Get autoscaling policy recommendations - Amazon SageMaker
Services or capabilities described in Amazon Web Services documentation might vary by Region. To see the differences applicable to the China Regions, see Getting Started with Amazon Web Services in China (PDF).

Get autoscaling policy recommendations

With Amazon SageMaker Inference Recommender, you can get recommendations for autoscaling policies for your SageMaker endpoint based on your anticipated traffic pattern. If you’ve already completed an inference recommendation job, you can provide the details of the job to get a recommendation for an autoscaling policy that you can apply to your endpoint.
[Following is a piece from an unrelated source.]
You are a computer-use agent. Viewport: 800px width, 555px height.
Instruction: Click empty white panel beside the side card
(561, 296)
Inference Recommender benchmarks different values for each metric to determine the ideal autoscaling configuration for your endpoint. The autoscaling recommendation returns a recommended autoscaling policy for each metric that was defined in your inference recommendation job. You can save the policies and apply them to your endpoint with the PutScalingPolicy API.
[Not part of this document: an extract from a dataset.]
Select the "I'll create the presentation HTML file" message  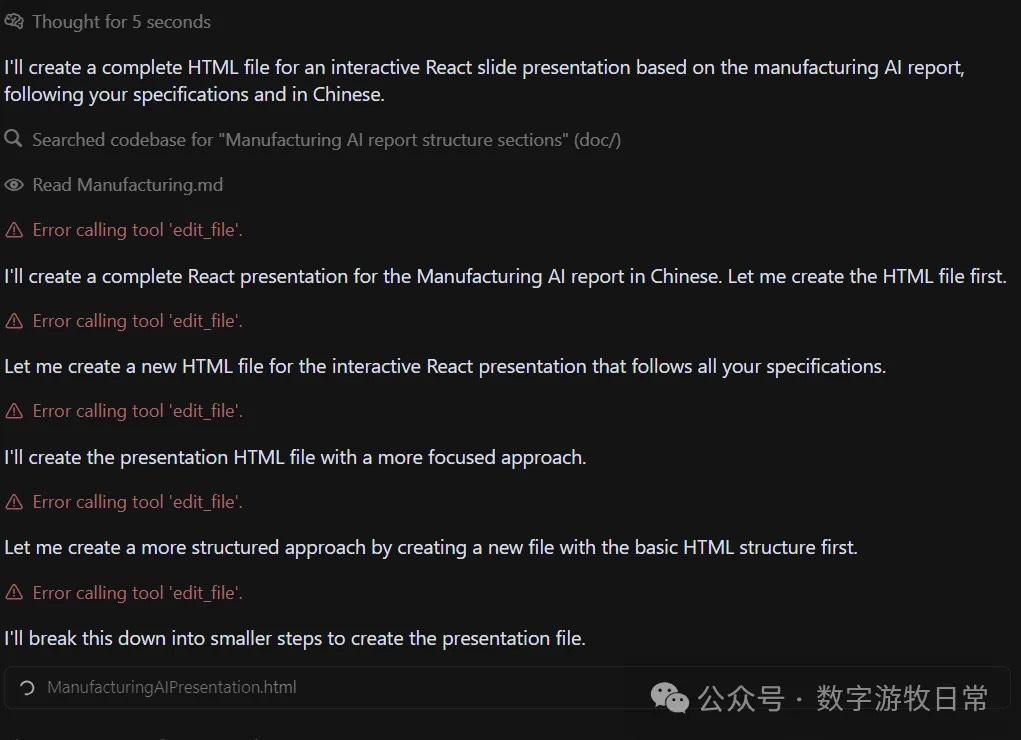294,457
To get started, review the following prerequisites.

Prerequisites

Before you begin, you must have completed a successful inference recommendation job. In the following section, you can provide either an inference recommendation ID or the name of a SageMaker endpoint that was benchmarked during an inference recommendation job.

To retrieve your recommendation job ID or endpoint name, you can either view the details of your inference recommendation job in the SageMaker console, or you can use the RecommendationId or EndpointName fields returned by the DescribeInferenceRecommendationsJob API.

Create an autoscaling configuration recommendation

To create an autoscaling recommendation policy, you can use the Amazon SDK for Python (Boto3).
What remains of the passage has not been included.